Hukukun yalnızca akla uygun olması gerektiğini söylemekle yetinmemek, aynı zamanda vicdana da uygun olması gerektiğini vurgulamak gerekir. St. Augustine bize kanunun kağıt üzerindeki yazısının ötesine bakmayı hatırlatır: “Legal norms cannot be understood adequately without reference to the social action they regulate. An unjust law is a human law that is not rooted in eternal law and natural law.” Augustine’in ifadesi, hukukun yalnızca formel bir normatif çerçeve olmadığını, aynı zamanda insan yaşamını düzenleyen bir sosyal eylemler bütünü olduğunu ortaya koyar. Thomas Aquinas da benzer bir noktayı belirtir: “An unjust law is a law that is not a law in the true sense; for a law that is contrary to reason is no law at all.” Bu ifadeler, hukukun meşruiyetinin yalnızca yazılı kurallardan değil, akıl ve vicdanla uyumlu olmasından kaynaklandığını gösterir.
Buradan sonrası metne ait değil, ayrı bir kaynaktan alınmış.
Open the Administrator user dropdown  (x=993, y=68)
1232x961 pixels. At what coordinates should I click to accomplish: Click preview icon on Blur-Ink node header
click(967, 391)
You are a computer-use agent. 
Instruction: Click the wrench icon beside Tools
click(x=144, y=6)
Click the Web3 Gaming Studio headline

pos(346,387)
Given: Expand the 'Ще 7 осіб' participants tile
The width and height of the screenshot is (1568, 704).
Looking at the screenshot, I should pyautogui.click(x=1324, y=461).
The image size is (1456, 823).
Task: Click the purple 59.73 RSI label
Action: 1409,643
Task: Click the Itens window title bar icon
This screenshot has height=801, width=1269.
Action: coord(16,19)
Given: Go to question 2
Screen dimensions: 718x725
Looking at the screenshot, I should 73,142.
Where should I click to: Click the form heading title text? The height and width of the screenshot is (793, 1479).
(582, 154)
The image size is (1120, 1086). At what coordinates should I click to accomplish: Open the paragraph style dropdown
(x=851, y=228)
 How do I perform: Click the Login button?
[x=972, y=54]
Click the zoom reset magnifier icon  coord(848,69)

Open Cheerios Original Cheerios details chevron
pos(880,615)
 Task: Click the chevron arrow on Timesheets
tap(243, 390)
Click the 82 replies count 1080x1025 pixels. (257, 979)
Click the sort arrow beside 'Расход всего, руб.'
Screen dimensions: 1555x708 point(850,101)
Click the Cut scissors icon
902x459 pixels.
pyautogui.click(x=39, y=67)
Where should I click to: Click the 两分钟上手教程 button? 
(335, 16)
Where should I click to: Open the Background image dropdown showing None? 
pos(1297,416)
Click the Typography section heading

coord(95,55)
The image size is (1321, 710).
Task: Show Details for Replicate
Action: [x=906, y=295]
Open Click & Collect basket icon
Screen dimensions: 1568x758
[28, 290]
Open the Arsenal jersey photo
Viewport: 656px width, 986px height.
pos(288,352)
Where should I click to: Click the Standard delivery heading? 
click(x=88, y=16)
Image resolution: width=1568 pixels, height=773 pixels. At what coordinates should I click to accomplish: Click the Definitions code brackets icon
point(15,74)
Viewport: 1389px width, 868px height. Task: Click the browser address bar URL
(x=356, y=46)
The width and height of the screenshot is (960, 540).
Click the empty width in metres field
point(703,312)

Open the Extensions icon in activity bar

Örneğin; yüreği soğutmayan, bireyleri topluma kazandırmayı amaçlamayan bir ceza hukuku veya zihinsel engelli ya da diğer dezavantajlı bireylerin eşitliğini gözetmeyen bir hukuk sistemini adaletli kabul etmek mümkün değildir. Martha Fineman, The Vulnerable Subject adlı çalışmasında, hukukun temel amacının toplumdaki en zayıf bireyleri korumak ve toplumsal bağları güçlendirmek olduğunu vurgular; bu yaklaşım, ceza hukukunun yalnızca cezalandırmaya değil, aynı zamanda toplumsal iyileşmeye hizmet etmesi gerektiğini ortaya koyar. Böylece hukukun, akıl ve mantığın ötesinde, vicdan ve etik değerlerle desteklenmesi zorunlu hâle gelir; aksi takdirde hukuk, hem kendi özündeki hem de bulunduğu toplumun nazarında meşruiyetini yitirir. Bu meşruiyetin yitirilmesi fevkalade sorunlara gebe hale getirir toplumu.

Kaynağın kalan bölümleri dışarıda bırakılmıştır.